Trip to the southwest

Even if you've travelled a fair bit in Iran, it has great capacity to surprise. Shushtar has a bizarre network of ancient hydrolics, where a Sassanian canal of the Karun river cuts through the sandstone and once powered 30 flour mills. A charming mosque with a leaning minaret, a distinctly Khouzestani imamzadeh (above) and a couple of ancient bridges add to Shushtar's sense of a busy history. Arabs in dishdashas and Bakhtiari nomads in their stylish woollen coats and black bellbottom trousers lend it a colourful local identity sometimes missing in small Iranian towns.

Choqa Zanbil (above) is another of those one-off structures - like the palace at Firouzabad, Oljeitsu's dome at Soltaniyeh, the imamzadeh at Mahan, and, so I'm told, the tower at Gonbad-e Kavuus - that give Iran so much potential depth as a tourist destination. The 3,000-year-old ziggurat has a peculiarly modern feel. The brickwork is in excellent condition and could have been put up yesterday, with its stylish insets and elegant narrow stairways. My only problem was a complete inability to relate to the people who built it. What did Elamites look like? What did they do? It may as well have been plonked there by aliens.

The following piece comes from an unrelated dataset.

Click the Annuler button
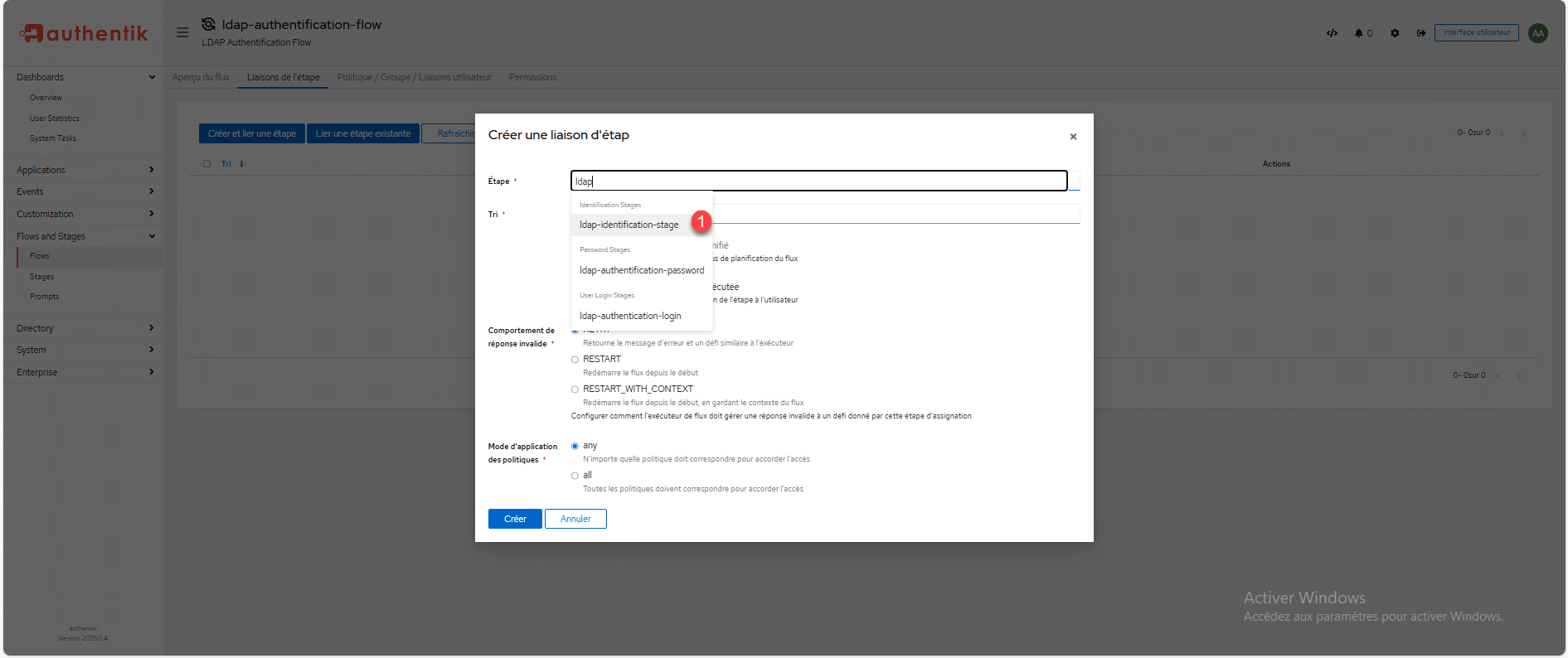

Shush is pleasant but dull. The ancient palace of Apadana, once the seat of a great empire, is now a series of small walls overlooked by a tall castle, built out of ancient debris by French archaeologists to ward off rampaging bandits (such Gallic style!). A quick look (nobody could accuse us of being thorough) and we were off for the hills, and a picnic on the serrated edges of a tight gorge in what was once prime bandit country (above). It's smash-and-grab tourism - the southwest in a day.